• WHAT TO PRODUCE: Each line of the records containing "agent" is to be copied out and returned.
++++++++++
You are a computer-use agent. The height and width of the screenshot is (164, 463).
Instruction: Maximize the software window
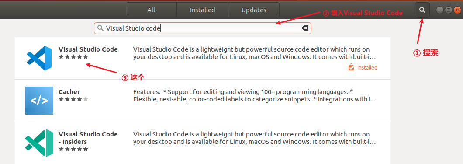click(448, 10)
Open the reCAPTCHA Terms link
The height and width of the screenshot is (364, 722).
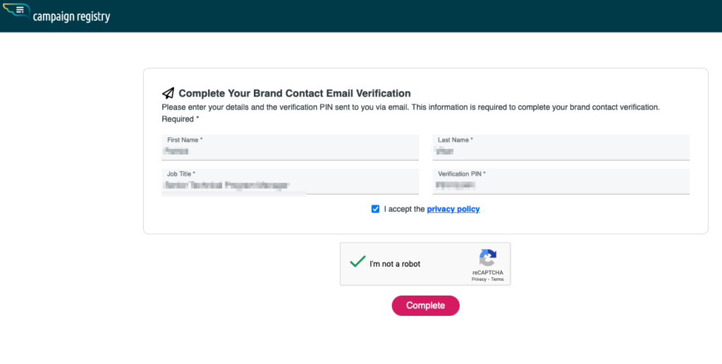coord(497,279)
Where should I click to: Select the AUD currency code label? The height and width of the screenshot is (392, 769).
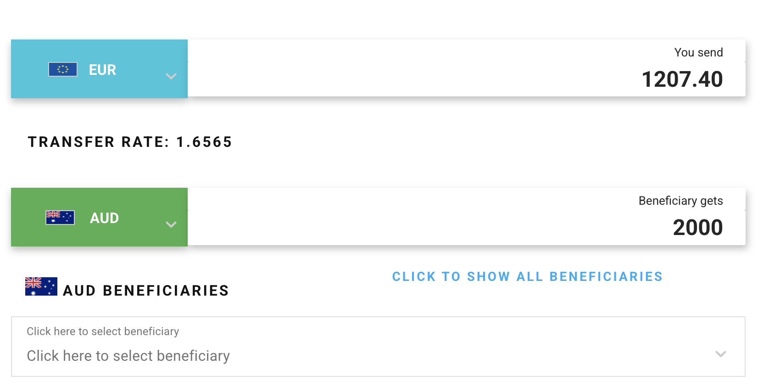(x=104, y=218)
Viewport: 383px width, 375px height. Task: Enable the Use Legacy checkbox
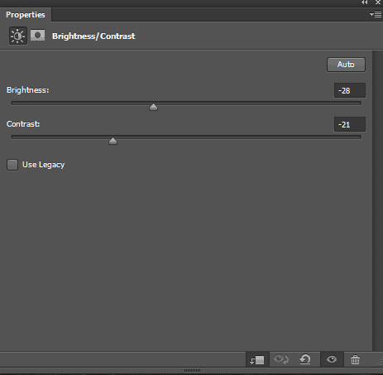point(12,165)
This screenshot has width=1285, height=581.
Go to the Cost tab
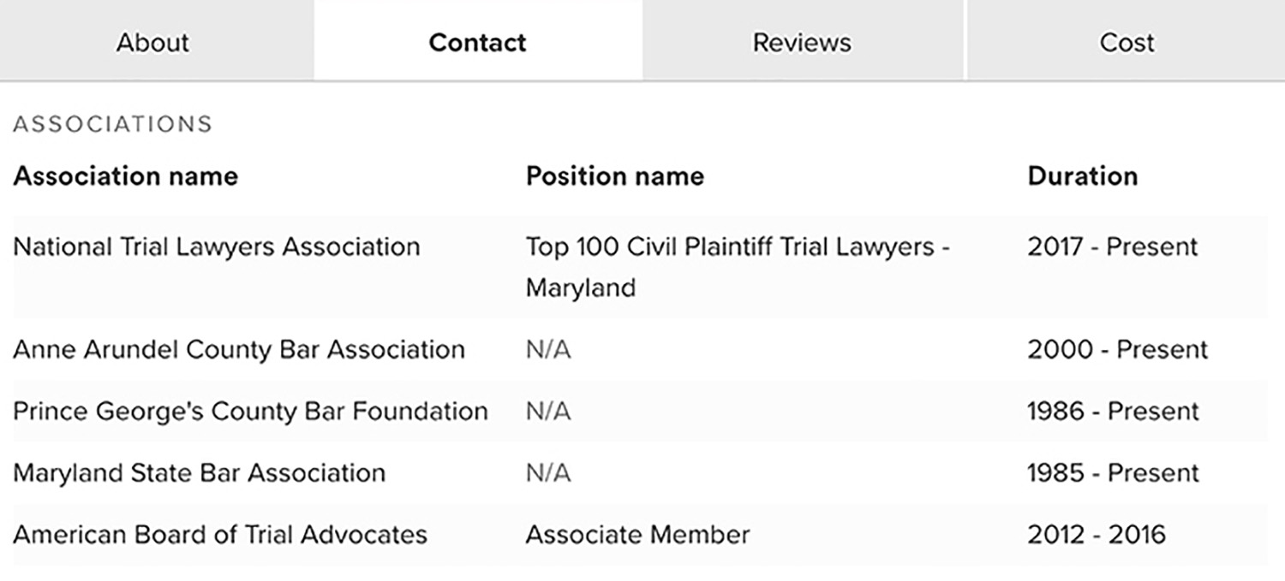(x=1127, y=42)
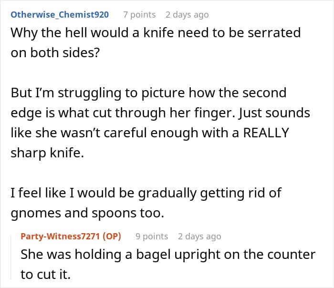Click the paragraph starting "Why the hell"
The width and height of the screenshot is (334, 288).
click(x=156, y=43)
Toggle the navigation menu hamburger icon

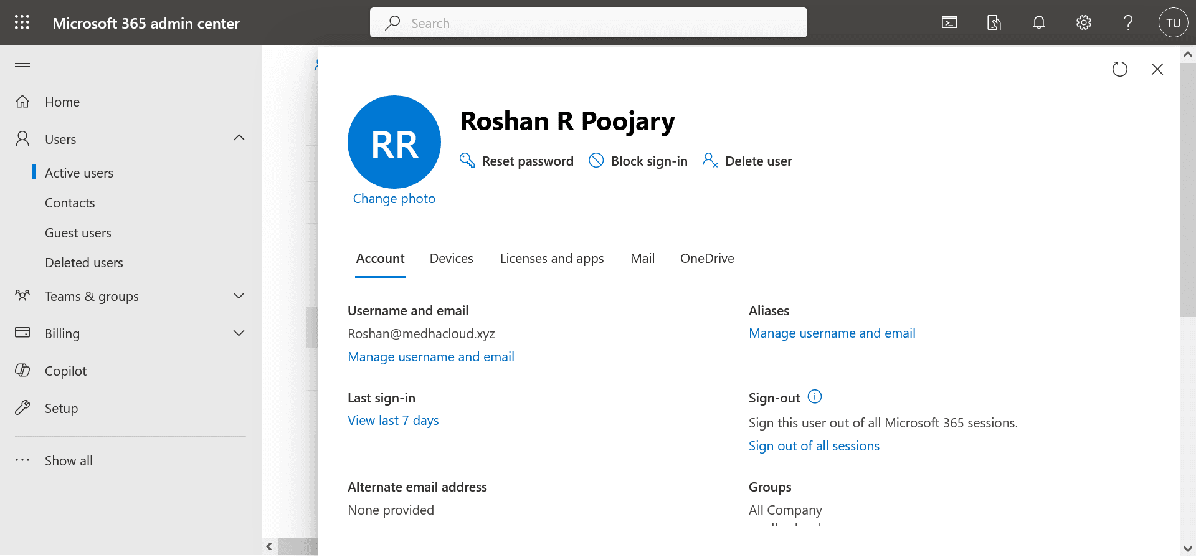tap(22, 64)
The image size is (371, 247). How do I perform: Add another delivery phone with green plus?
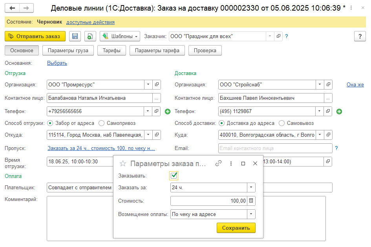pos(339,112)
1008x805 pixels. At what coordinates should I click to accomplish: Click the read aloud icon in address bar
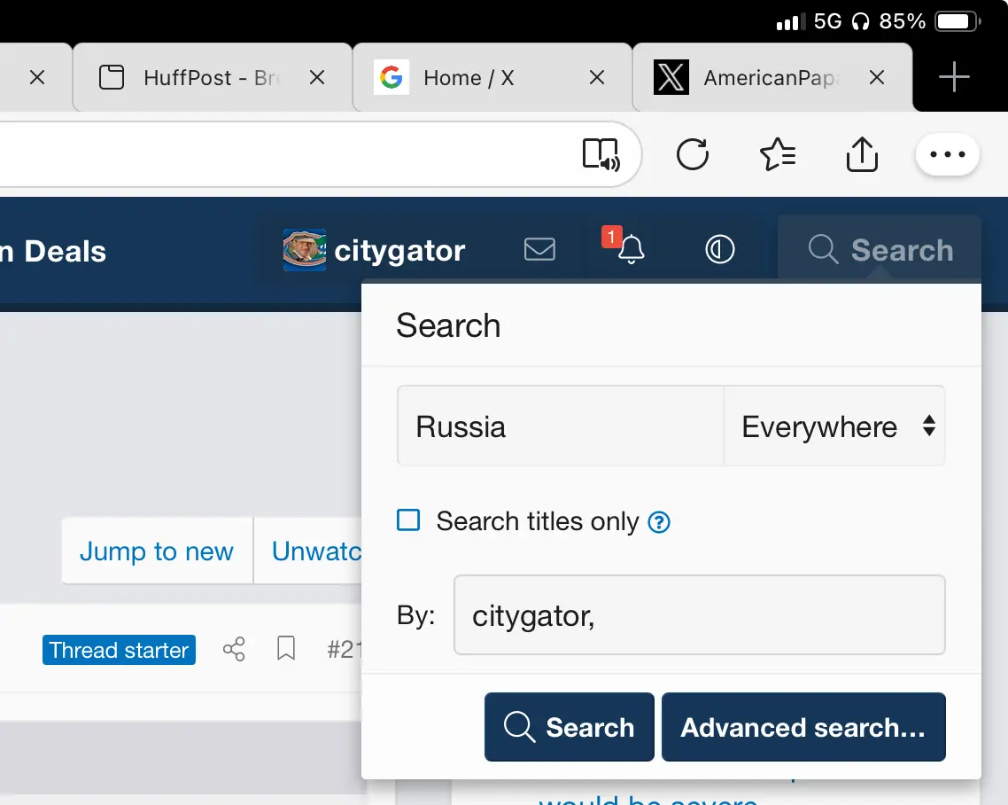[x=601, y=155]
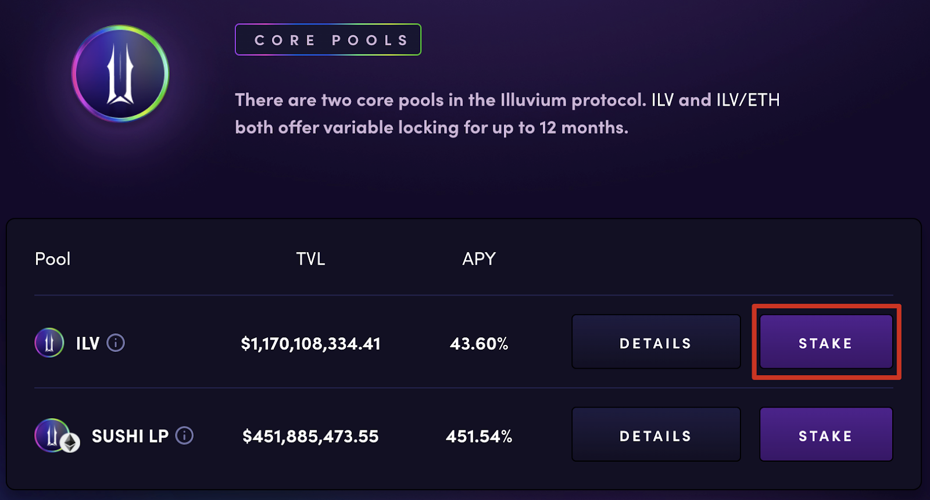
Task: Sort by the TVL column header
Action: 310,259
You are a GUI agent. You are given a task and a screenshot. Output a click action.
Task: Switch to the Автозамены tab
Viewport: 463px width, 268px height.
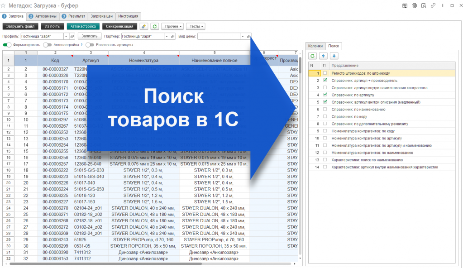[x=43, y=16]
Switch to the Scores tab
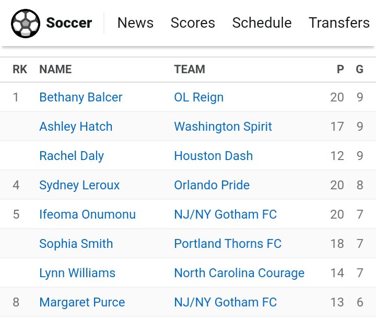The image size is (376, 318). [193, 23]
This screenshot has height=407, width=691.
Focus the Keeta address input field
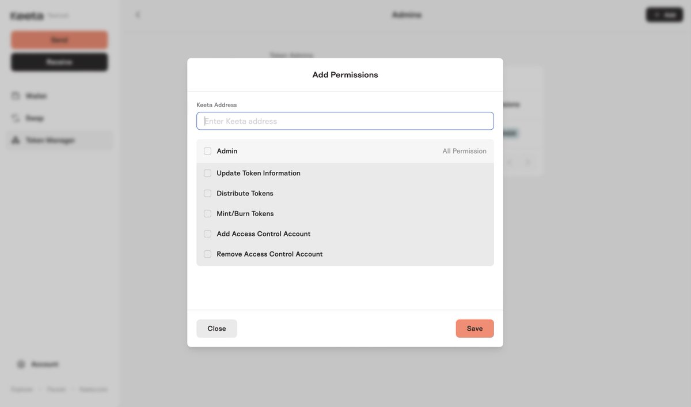(x=345, y=121)
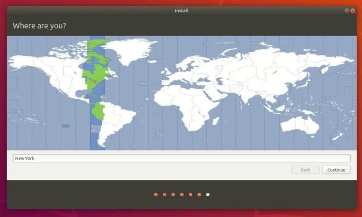Minimize the Install window
362x217 pixels.
click(346, 10)
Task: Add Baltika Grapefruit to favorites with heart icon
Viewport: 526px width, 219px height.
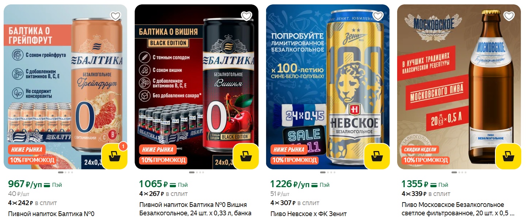Action: (x=116, y=16)
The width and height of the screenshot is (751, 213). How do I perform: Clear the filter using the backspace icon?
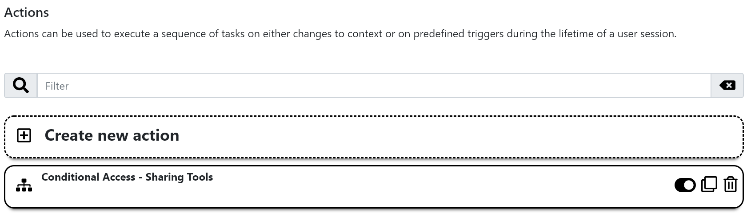pos(727,85)
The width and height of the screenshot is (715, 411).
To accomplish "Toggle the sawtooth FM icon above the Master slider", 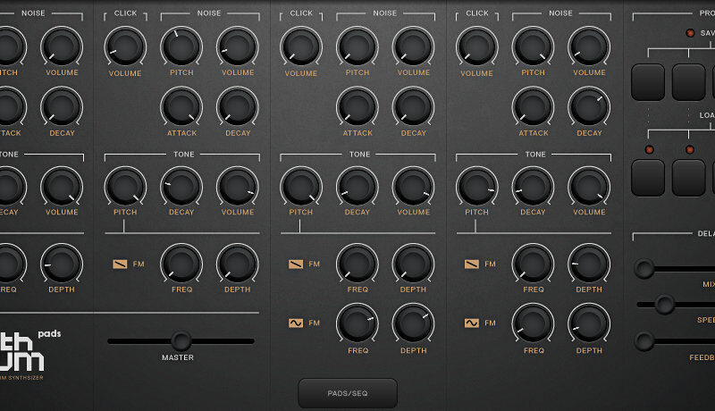I will click(121, 264).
++++++++++
• WRITTEN SOLUTION:
You are a computer-use agent. The height and width of the screenshot is (164, 463).
You are a GUI agent. You are given a task and a screenshot. Output a click action.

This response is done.